-- Given records follows --

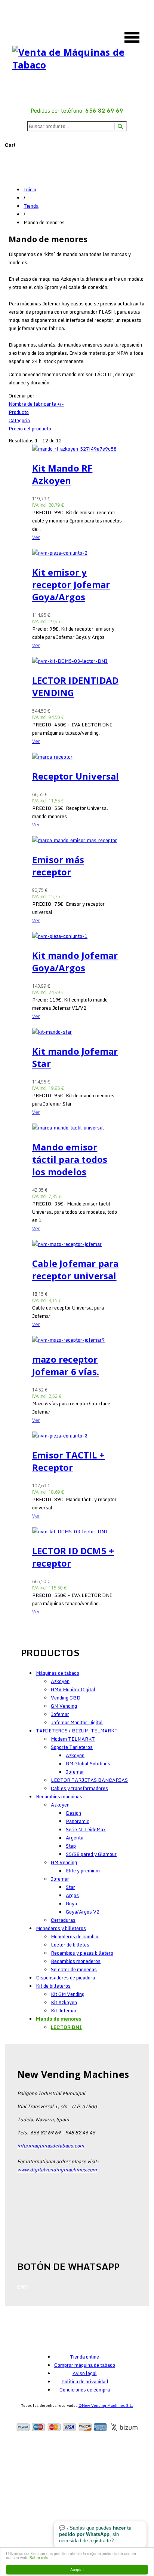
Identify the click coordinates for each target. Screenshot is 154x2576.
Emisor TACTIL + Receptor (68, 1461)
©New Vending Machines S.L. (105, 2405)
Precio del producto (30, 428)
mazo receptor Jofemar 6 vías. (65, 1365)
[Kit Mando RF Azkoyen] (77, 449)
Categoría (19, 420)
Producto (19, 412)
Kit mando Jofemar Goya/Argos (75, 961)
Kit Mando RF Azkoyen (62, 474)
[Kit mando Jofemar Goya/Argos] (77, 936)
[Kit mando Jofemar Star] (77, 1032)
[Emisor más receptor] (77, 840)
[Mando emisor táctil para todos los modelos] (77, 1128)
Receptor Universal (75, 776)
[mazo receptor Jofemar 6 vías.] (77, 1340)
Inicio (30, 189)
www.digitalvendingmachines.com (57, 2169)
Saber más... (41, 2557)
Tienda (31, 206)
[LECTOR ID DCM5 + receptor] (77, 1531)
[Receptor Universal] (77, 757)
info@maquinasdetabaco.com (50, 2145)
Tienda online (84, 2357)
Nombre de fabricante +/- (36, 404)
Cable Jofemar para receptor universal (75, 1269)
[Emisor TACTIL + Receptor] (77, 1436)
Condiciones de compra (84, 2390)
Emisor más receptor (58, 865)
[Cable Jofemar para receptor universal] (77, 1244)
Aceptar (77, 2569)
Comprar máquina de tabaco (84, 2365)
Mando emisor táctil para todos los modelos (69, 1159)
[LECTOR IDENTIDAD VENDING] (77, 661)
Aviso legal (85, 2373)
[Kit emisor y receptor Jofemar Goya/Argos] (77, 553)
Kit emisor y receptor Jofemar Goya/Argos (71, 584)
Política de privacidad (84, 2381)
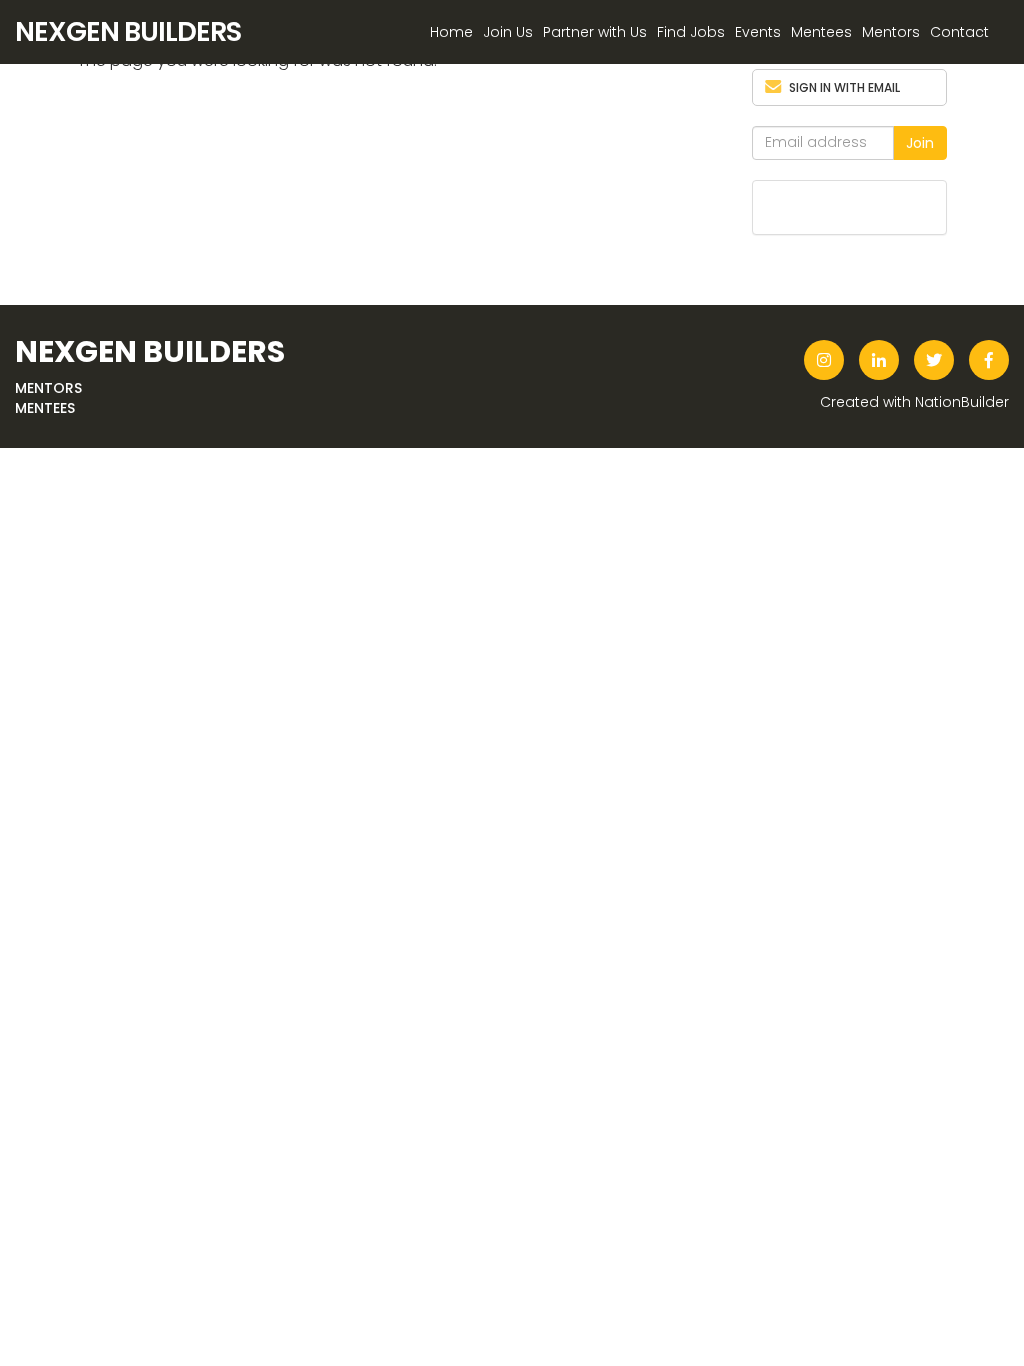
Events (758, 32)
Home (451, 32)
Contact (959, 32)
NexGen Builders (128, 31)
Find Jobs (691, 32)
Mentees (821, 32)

-- Given records concluded --

The expected output is an exact copy of the lines from the top of the data above through the line containing "Kit mando Jofemar Goya/Argos (75, 961)", both included, with every picture omitted.

* Result
Identify the click coordinates for each target. Screenshot is 154x2576.
Emisor TACTIL + Receptor (68, 1461)
©New Vending Machines S.L. (105, 2405)
Precio del producto (30, 428)
mazo receptor Jofemar 6 vías. (65, 1365)
[Kit Mando RF Azkoyen] (77, 449)
Categoría (19, 420)
Producto (19, 412)
Kit mando Jofemar Goya/Argos (75, 961)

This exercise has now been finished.